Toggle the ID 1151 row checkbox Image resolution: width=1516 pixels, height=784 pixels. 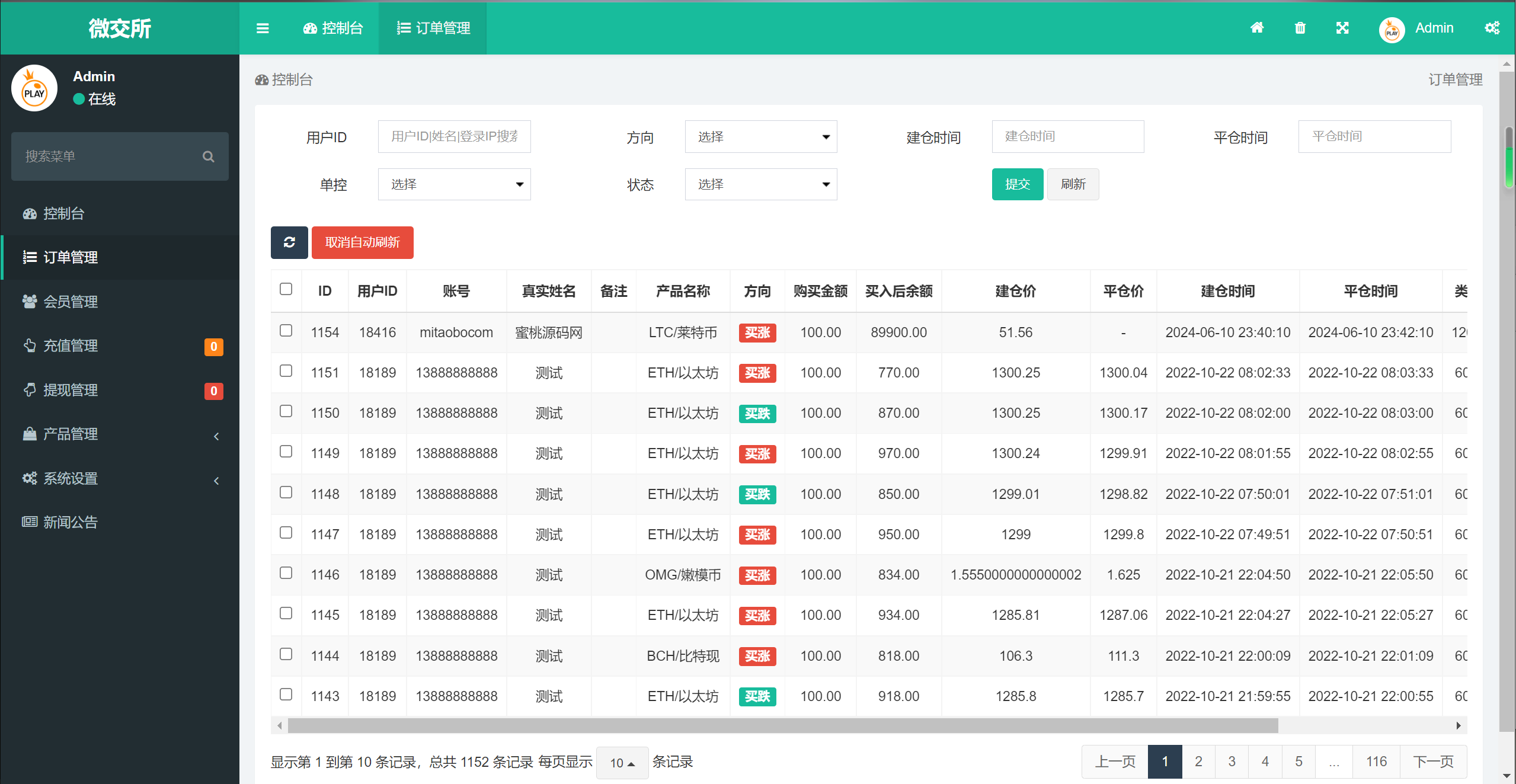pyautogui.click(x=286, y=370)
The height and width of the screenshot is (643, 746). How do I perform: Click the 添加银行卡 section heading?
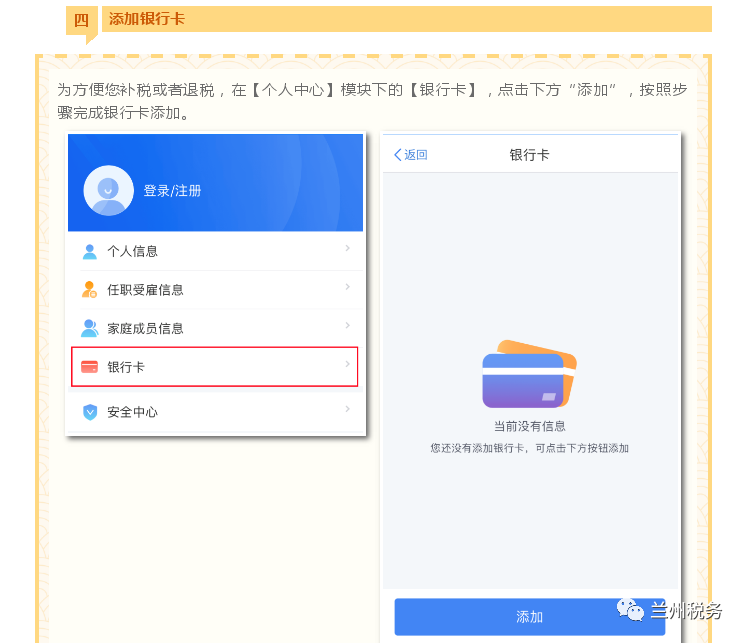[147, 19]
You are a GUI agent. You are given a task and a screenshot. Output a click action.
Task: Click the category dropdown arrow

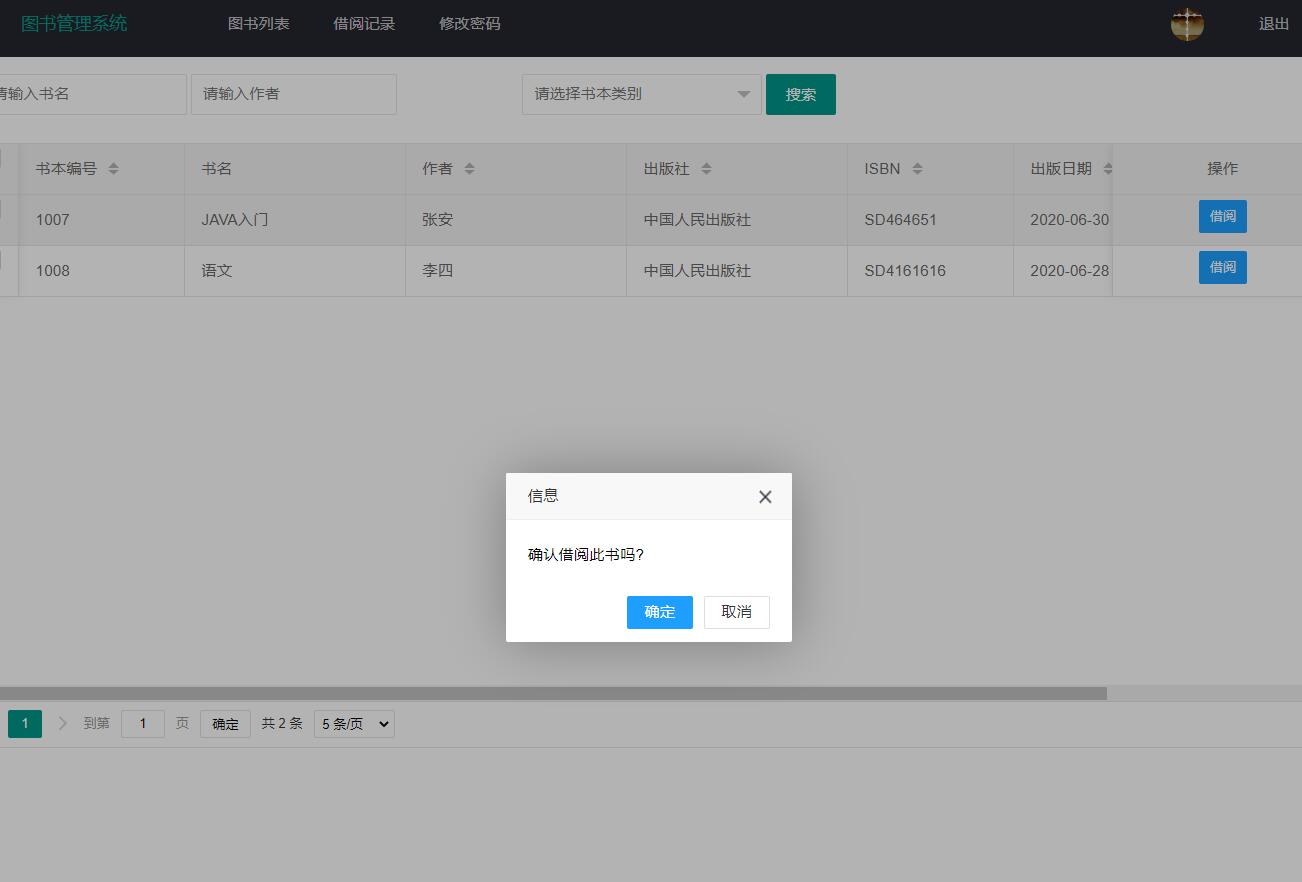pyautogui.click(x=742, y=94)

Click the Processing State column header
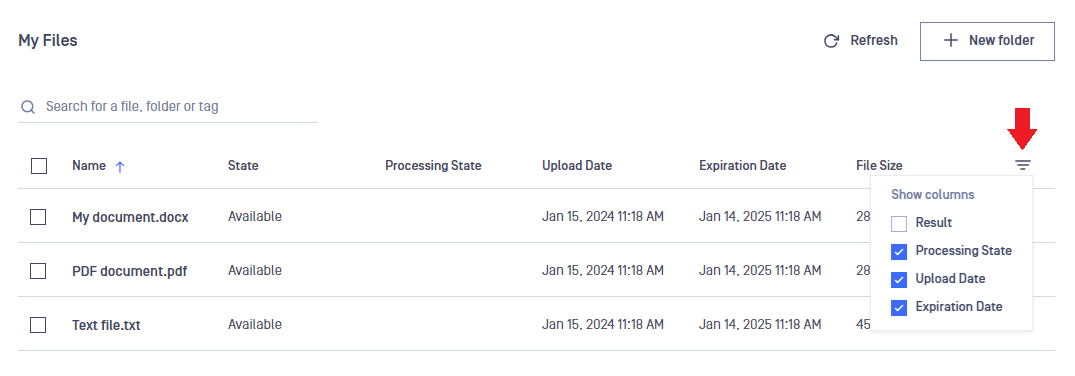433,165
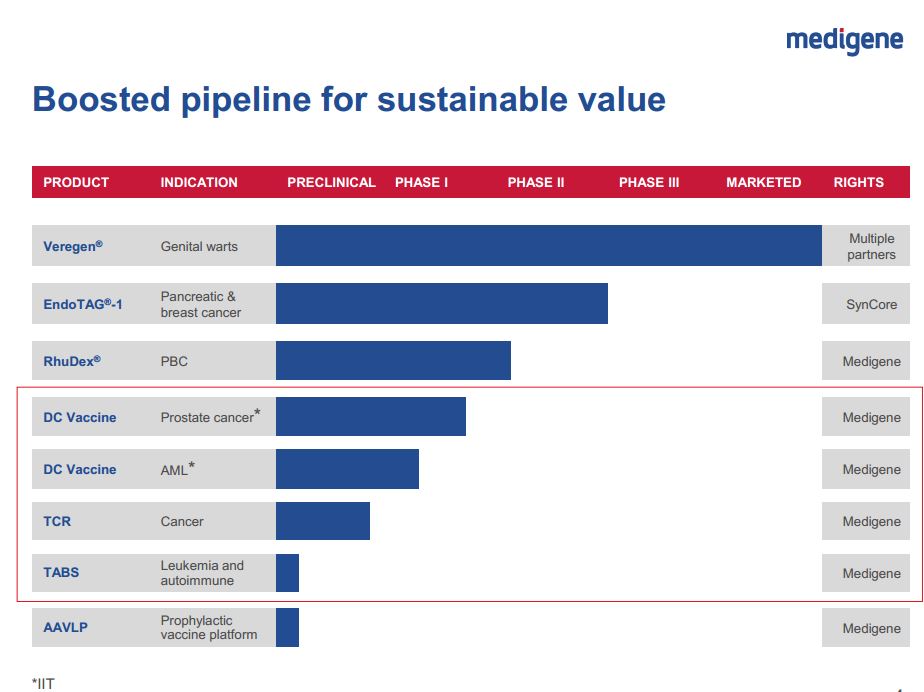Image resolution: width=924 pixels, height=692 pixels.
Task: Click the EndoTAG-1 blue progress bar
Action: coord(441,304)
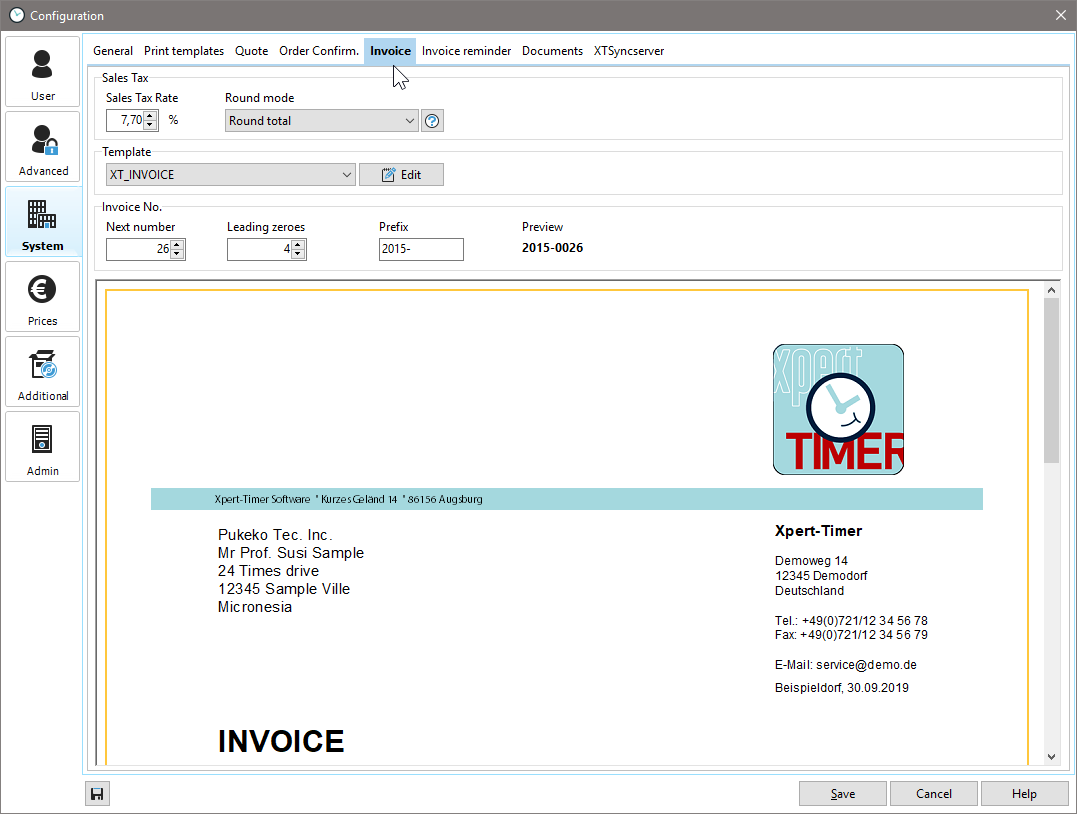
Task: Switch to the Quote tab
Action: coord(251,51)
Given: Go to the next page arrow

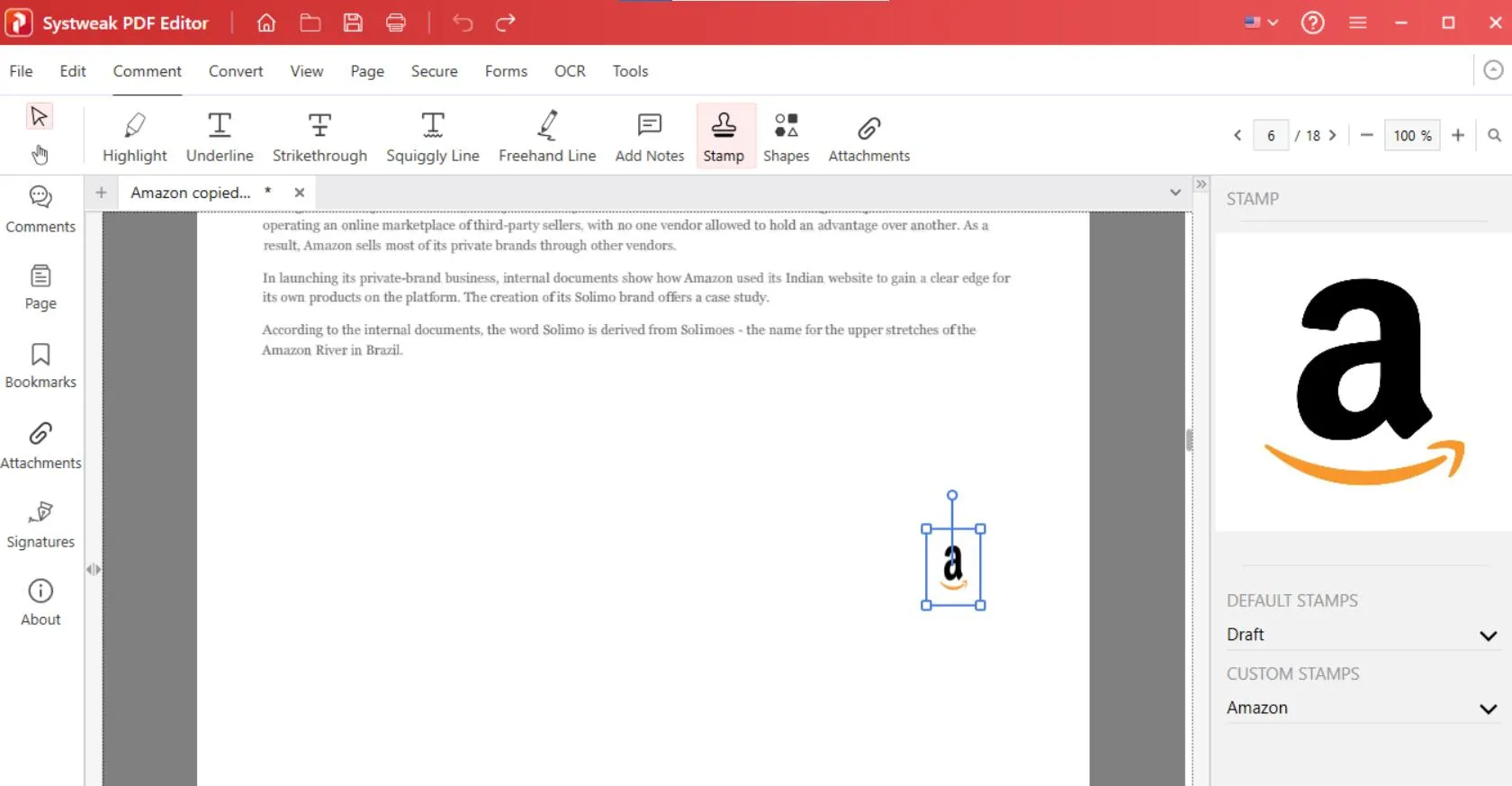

# # # # #

**What you will do:**
Begin at the line that contains "Task: Click the category dropdown arrow" and transcribe every line through the end of the listing, exactly as written. Omit the pictures.

**Answer to the exercise:**
Task: Click the category dropdown arrow

pyautogui.click(x=742, y=94)

Click the Processing State column header
433,165
Image resolution: width=924 pixels, height=692 pixels.
Task: Click the EndoTAG-1 blue progress bar
Action: coord(441,304)
Task: Switch to the Quote tab
Action: coord(251,51)
Given: Go to the next page arrow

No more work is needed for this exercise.